Mr. Simpson joined the Commerce Department in 1969, working on product safety. He was acting assistant commerce secretary for science and technology when President Richard M. Nixon appointed him to head the new commission. He ran the agency like a “goldfish bowl,” as he put it, making all meetings — even informal staff discussions — open to the public.

“It’s one of the most valuable things we’ve done,” he told the Media General News Service. “It’s something new for a regulatory agency, and some people don’t like it, but we feel that it gives the public and the manufacturers more confidence in us.”

Though colleagues described him as soft-spoken, Mr. Simpson was a force around Washington. In his 2016 autobiography, “The Quest for Safer Products,” he recalled the time that Morton Mintz, a Washington Post investigative reporter, left him a message about a story he was working on about the Flammable Fabrics Act.

Mr. Simpson’s then-boss, Commerce Secretary Maurice Stans, was concerned about negative press coverage. Mr. Simpson was unable to reach Mintz by phone.

“On a hunch, I decided to go to the Washington Post offices and see if he was there,” Mr. Simpson wrote. It was a Saturday. “He was not in but was expected later. I found a seat near his desk and waited about three hours for his return. He was surprised and not pleased to see me.”

They talked for 20 minutes, and Mintz said he’d check out what Mr. Simpson told him.

“We departed with ill feelings,” Mr. Simpson wrote. “Mintz called me at home around midnight Sunday. He told me his checks on my tale proved that his story was wrong.”

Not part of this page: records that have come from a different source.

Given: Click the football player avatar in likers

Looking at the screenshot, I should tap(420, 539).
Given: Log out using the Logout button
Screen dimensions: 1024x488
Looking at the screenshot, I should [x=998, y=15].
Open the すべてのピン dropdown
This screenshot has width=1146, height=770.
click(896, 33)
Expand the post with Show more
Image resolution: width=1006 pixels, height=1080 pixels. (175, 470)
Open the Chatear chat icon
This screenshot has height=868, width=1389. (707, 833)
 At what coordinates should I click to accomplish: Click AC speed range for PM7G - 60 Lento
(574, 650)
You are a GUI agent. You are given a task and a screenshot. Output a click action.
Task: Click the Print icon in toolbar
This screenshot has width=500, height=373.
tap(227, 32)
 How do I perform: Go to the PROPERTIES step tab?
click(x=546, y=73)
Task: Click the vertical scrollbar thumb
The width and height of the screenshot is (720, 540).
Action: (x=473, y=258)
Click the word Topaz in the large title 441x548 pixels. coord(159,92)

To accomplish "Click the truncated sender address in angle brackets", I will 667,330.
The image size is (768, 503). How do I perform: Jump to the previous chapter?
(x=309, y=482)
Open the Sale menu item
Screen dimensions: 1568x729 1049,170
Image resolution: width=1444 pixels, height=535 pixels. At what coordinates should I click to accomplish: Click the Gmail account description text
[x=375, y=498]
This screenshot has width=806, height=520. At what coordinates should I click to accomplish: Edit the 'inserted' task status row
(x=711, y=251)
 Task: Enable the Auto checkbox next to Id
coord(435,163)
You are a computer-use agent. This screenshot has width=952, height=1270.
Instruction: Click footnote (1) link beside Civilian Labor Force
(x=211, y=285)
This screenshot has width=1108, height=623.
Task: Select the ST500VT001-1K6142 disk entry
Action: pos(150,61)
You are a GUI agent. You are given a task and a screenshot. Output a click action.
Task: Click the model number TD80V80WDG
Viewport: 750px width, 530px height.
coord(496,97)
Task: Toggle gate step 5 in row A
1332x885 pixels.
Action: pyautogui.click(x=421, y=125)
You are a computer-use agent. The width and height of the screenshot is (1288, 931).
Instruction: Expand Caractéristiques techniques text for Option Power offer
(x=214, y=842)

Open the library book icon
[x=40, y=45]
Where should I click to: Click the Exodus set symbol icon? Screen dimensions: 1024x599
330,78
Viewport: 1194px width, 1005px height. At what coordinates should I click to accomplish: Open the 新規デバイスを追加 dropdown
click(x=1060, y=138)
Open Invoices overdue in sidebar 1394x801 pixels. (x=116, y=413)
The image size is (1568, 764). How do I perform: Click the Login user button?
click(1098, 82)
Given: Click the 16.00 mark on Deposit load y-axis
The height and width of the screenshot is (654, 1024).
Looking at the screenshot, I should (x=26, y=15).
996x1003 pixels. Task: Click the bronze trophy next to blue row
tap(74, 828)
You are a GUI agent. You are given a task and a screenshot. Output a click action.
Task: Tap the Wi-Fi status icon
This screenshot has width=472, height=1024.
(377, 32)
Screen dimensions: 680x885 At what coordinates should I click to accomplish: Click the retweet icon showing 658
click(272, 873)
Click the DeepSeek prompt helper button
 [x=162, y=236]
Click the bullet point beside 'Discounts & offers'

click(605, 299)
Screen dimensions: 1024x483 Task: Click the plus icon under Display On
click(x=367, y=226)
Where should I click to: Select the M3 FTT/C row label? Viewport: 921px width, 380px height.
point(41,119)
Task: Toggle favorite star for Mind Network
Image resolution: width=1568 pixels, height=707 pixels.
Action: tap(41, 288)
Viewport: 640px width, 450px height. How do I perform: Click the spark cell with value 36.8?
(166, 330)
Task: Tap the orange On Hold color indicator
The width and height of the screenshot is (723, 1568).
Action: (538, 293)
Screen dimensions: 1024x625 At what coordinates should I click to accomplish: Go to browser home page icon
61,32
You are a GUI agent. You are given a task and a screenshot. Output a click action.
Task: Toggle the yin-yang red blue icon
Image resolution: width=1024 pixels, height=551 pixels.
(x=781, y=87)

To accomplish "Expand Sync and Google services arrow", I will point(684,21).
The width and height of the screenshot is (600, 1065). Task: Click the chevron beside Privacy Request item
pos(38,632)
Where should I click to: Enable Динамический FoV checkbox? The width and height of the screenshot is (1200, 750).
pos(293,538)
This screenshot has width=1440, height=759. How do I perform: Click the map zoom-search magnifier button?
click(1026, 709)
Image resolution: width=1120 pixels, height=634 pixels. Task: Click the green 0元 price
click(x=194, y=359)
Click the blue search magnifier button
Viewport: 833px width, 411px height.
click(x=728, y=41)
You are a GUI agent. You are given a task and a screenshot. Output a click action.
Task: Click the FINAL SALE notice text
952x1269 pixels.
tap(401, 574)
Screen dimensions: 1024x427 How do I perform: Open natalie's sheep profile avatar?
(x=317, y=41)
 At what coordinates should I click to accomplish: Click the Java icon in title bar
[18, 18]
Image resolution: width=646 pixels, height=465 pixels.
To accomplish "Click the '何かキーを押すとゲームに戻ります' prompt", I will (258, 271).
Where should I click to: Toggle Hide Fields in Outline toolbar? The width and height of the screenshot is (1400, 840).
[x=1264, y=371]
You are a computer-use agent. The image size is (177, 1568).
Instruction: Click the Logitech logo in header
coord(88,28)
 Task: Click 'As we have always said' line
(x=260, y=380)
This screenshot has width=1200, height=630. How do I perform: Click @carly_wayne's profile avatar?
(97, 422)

Mintz scrapped his reporting, according to Mr. Simpson, and started over on the story. (Mintz, who is 101, said in a phone interview that he didn’t recall the episode.)

Mr. Simpson left the CPSC in 1975 because of frustration with a White House delay in announcing whether he would be reappointed. He returned to private-sector work. Mr. Simpson later advocated disbanding the commission, arguing that it had served its purpose — bringing increased attention to product safety, including media coverage of companies whose products injured consumers. He thought the product industry would better police itself, saving the government the costs of running a sprawling agency.

The CPSC endured.

His wife of 53 years, the former Patricia Ann Kramer, died in 2003. In addition to his daughter Dianne, of San Diego, survivors include four other children, Rick Simpson of Sacramento; Karen Simpson Tweedie of DeLand, Fla.; Dave Simpson of Santa Clarita, Calif.; and Norma Simpson Bufford of Foster City, Calif.; 13 grandchildren; and 11 great-grandchildren.

His family often called him the “the safety Tsar.” One year, for his birthday, Mr. Simpson’s wife gave him a card with his present pasted inside: a toothpick.

The ends were wrapped in cotton.

“Your birthday gift,” the card said, “has been approved by the U.S. Safety Commission.”